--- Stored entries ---
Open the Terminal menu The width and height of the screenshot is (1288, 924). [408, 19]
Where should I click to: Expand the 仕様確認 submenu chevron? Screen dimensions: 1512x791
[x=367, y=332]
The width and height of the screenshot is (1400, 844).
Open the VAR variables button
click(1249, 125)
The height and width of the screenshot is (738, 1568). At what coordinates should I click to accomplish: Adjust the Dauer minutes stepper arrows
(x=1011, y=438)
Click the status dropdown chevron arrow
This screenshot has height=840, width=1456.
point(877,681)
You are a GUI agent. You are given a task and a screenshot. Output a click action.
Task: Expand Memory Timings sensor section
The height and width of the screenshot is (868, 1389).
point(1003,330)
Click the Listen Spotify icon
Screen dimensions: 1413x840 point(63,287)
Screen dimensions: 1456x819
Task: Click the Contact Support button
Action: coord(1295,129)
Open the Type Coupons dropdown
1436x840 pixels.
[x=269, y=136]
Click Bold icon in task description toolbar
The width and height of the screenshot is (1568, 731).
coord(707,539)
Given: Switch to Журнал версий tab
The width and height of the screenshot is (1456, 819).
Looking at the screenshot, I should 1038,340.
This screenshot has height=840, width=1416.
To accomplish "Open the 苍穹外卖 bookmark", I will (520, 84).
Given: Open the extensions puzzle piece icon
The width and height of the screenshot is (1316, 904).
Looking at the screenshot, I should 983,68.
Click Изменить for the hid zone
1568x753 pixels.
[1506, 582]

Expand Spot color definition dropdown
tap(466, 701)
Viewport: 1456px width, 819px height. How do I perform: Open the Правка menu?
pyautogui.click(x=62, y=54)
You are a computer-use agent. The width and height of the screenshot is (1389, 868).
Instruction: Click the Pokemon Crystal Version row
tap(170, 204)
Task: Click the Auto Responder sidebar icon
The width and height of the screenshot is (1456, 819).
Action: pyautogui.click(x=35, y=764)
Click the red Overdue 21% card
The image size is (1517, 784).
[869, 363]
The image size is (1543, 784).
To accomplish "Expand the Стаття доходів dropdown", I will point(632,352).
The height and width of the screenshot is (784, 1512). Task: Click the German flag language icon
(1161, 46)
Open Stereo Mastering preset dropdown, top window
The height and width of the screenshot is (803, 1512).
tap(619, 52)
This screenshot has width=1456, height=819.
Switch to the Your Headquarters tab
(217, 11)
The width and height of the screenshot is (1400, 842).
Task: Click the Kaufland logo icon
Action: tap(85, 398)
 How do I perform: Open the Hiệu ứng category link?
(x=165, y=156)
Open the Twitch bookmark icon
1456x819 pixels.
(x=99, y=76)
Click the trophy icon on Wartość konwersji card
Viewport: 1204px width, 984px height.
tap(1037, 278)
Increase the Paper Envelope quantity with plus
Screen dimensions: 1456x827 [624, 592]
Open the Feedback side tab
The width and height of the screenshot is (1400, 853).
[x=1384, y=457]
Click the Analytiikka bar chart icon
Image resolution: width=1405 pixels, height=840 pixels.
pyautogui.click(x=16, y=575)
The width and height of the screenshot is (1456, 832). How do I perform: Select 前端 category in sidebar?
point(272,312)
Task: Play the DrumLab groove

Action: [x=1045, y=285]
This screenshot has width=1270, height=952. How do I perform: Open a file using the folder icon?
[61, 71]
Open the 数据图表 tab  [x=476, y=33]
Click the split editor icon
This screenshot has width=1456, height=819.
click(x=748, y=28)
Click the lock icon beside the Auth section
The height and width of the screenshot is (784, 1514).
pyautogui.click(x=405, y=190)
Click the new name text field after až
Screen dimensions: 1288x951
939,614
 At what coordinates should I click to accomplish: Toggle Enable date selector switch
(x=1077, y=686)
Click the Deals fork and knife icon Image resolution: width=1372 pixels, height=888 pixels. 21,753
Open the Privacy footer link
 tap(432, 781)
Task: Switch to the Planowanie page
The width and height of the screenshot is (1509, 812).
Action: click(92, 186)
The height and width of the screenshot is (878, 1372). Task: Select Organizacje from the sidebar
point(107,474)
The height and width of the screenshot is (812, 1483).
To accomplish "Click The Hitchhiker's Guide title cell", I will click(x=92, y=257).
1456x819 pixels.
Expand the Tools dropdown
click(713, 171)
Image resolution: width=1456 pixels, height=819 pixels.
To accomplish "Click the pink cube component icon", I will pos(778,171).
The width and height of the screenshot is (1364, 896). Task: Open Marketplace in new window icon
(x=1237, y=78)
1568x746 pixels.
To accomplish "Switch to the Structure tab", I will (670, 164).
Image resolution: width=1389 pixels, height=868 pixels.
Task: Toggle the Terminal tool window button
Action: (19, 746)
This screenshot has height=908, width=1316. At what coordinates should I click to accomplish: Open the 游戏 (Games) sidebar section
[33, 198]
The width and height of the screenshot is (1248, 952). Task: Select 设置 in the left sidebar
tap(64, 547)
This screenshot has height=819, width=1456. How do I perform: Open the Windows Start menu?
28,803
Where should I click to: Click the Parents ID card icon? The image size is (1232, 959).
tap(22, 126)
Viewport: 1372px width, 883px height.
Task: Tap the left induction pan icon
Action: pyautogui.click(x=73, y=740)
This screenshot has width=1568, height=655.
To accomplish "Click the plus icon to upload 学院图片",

--- Requirement ---
Your answer should consist of the lines above that hold the word "agent", copied exactly.

--- Answer below ---
You are a GUI agent. You are given a task and a screenshot. Output a click action.
You are a computer-use agent. The width and height of the screenshot is (1389, 868).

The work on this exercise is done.